The Empire Cinema
A Brief History of The Empire Cinema, Blackburn
By Peter R. Worden © December 1999
Beginnings
The Blackburn Times of Saturday, 26th February 1910 reported that at the Blackburn Licensing Sessions on 23rd February "another application was made by Mr. Backhouse on behalf of Messrs Christopher Hope and Frederick Caton. In this case, said Mr. Backhouse, it was intended to erect a building, costing £1,400 in Aqueduct Road, Ewood, with accommodation for 660 people on the ground floor and 222 in the gallery". This application was granted along with consent for the building of the Star Cinema on Plane Street, Little Harwood and The Peoples' Hall on King Street. This triple permission was also reported in the Northern Daily Telegraph on Wednesday, February 23rd.
Building had begun prematurely, with the putting down of "footings", in 1908. A few months after planning consent had been given, and proper work begun in 1910, financial problems arose. Harry Duckworth, who had the contract for the flagging and slating, was approached to join the enterprise, and become a shareholder in lieu of payment. It was his son, "young" Harry – then aged 10 or 11 years – who persuaded his father to 'go in Pictures'. Duckworth traded as 'H. Duckworth & Son' in nearby St. Aiden's Avenue, Mill Hill. He persuaded a neighbour, Ben Hall, to join the Company as well; at one time he was a local councillor, and worked as part-time doorman at the Empire. (When Harry became Managing Director of the Empire, his brother Jack – who was also an Empire director – took over the running of the building firm; his son subsequently ran it, until it closed in the early 70s Fred Caton was a clogger on nearby Havelock Street. These two men should not be confused with the modern-day Blackburn building firm of Caton and Duckworth; the similarity is coincidental.

### Given material:
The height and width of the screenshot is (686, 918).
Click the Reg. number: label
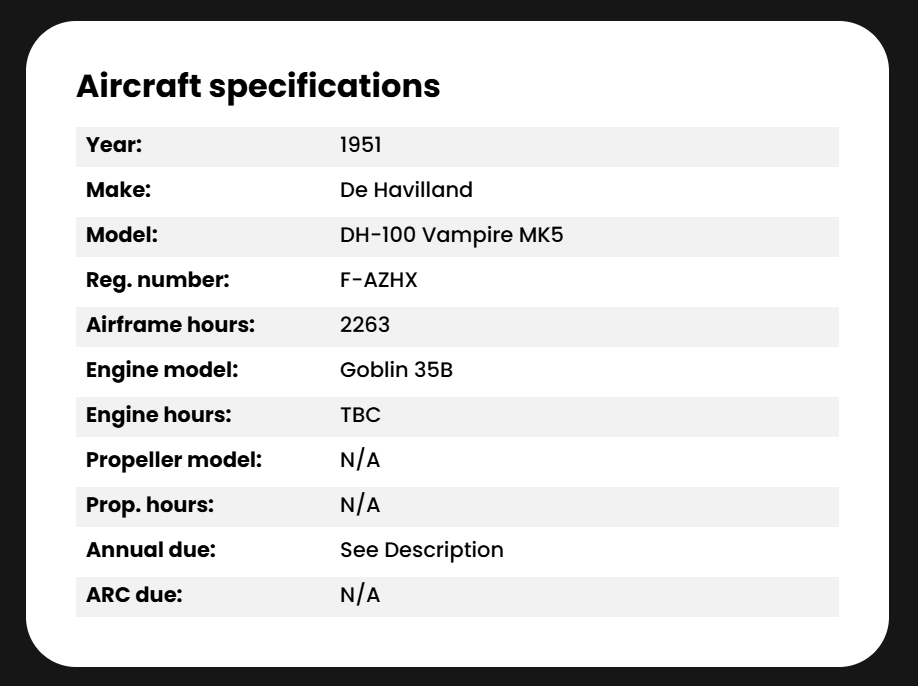157,280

### Exercise brief:
In the history of the Empire Cinema, what was Fred Caton's trade?

### Answer to this problem:
He was a clogger on Havelock Street.